▸ Tarea indicada A: Resuma en forma de lista el párrafo del relato sobre el director de Excélsior que comienza con «La casa estaba en silencio», conservando sus datos principales.

------------------------------------------------------------

Díaz Redondo tomó el teléfono e hizo la llamada. Fue parco con la orden. Colgó el auricular y se dirigió a su automóvil en busca de la tarjeta de alguien que le había ofrecido auténtico bacalao noruego que, dijo, compraría para regalárnoslo (se acercaba la Navidad). Al llegar al vehículo el chofer le informó: “Jefe, le acaba de llamar el secretario de Gobernación. Dice que es urgente que se reporte a este teléfono (le dio un papel con el número). En este momento iba yo a entrar para avisarle.”
Don Regino ya no escuchó la conclusión de la frase y regresó a la casa como alma que lleva el diablo:
—Voy a ocupar tu teléfono otra vez, compadre —dijo e hizo la llamada que se había propuesto—. ¿Para qué soy bueno, Manuelito? ¿Sí? En este momento doy la instrucción, para eso son los amigos.
La casa estaba en silencio. Nadie se atrevió a hablar, ni siquiera en voz baja. El poderoso director de Excélsior marcó el teléfono y le respondió Cervantes, el jefe de redacción.
—Me acaba de llamar Manolo, nuestro amigo Secretario. Me pidió minimizar la declaración de Fidel Velázquez. Así que métela a interiores donde no se note; que se pierda. Bueno, mejor dile a Aranda que la medio mencione en Frentes Políticos.
Al terminar su llamada el director se integró a la conversación que había quedado trunca: —Perdónenme pero ya saben cómo se las gasta don Fidel. Bartlett me pedió lo que acaban ustedes de oír.
Bebió la copa de champaña de un sorbo y mirándome con la desconfianza de nuestra reciente presentación, agregó apoyando el brazo en la pierna de Guillermo Cantón:
—De vez en cuando hay que colaborar con el gobierno, sobre todo con Manuel, nuestro amigo. ¿Verdad compadre? (Cantón asintió). Bartlett nos preparó a los disidentes de la cooperativa y por ello fuimos ratificados. La asamblea estuvo tranquila y la votación fue a nuestro favor, que digo a nuestro favor: avasalladora.

------------------------------------------------------------

▸ Tarea indicada B: En los registros, empiece en la línea que contiene «Describe the element at coordinates (154, 89)» y deténgase después de la que contiene «This screenshot has height=1030, width=1920.». Transcriba únicamente esas líneas, reemplazando «element» por «component» y sin modificar nada más.

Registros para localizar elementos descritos

------------------------------------------------------------

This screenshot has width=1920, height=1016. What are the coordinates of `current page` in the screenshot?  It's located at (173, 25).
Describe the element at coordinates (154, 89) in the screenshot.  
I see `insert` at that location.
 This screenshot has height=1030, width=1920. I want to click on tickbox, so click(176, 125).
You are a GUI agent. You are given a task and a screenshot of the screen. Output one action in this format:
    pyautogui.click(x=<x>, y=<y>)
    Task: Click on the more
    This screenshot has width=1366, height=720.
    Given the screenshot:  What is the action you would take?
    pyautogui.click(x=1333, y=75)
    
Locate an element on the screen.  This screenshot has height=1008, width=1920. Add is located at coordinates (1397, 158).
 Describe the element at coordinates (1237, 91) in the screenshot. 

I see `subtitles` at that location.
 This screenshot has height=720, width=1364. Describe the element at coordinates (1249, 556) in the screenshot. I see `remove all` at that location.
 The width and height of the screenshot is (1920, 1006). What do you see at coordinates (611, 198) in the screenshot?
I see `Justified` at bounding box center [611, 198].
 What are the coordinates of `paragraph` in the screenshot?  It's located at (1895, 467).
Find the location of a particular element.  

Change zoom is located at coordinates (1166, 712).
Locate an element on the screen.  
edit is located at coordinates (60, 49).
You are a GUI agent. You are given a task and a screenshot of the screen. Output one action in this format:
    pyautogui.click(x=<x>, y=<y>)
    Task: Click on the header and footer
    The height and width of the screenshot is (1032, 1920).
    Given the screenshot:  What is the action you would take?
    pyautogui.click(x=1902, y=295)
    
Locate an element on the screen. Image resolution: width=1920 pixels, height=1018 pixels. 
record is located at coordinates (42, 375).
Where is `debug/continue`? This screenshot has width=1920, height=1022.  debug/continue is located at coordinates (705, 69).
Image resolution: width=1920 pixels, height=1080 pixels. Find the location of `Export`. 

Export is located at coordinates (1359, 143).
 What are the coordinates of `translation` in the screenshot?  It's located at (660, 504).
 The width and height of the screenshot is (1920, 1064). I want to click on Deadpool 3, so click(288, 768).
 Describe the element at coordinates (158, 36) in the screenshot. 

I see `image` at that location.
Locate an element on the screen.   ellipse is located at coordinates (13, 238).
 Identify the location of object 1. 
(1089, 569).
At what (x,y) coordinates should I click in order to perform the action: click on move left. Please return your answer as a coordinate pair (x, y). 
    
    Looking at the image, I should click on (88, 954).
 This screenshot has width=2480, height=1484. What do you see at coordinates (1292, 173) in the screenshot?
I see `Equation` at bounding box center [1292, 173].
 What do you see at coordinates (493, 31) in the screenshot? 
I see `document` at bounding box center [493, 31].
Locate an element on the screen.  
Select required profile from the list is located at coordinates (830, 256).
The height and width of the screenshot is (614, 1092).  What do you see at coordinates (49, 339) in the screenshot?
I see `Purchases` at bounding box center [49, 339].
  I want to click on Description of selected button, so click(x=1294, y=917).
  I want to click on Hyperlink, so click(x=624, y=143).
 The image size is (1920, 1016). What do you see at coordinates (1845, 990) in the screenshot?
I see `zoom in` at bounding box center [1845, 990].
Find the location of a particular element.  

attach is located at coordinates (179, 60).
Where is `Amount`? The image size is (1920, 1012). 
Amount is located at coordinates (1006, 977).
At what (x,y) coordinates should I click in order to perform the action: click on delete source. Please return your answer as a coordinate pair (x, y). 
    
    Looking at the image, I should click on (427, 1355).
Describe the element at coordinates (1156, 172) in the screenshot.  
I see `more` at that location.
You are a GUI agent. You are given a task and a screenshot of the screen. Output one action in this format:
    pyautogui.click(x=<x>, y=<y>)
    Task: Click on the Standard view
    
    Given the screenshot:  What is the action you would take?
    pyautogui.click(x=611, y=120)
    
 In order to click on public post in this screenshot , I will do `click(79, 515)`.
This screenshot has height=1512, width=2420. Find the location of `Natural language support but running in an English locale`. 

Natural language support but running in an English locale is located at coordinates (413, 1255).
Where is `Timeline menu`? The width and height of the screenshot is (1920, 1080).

------------------------------------------------------------

▸ Respuesta redactada A:
- La casa estaba en silencio y nadie se atrevió a hablar, ni siquiera en voz baja.
- El director de Excélsior marcó el teléfono.
- Le respondió Cervantes, el jefe de redacción.

▸ Respuesta redactada B:
Describe the component at coordinates (154, 89) in the screenshot.  
I see `insert` at that location.
 This screenshot has height=1030, width=1920. I want to click on tickbox, so click(176, 125).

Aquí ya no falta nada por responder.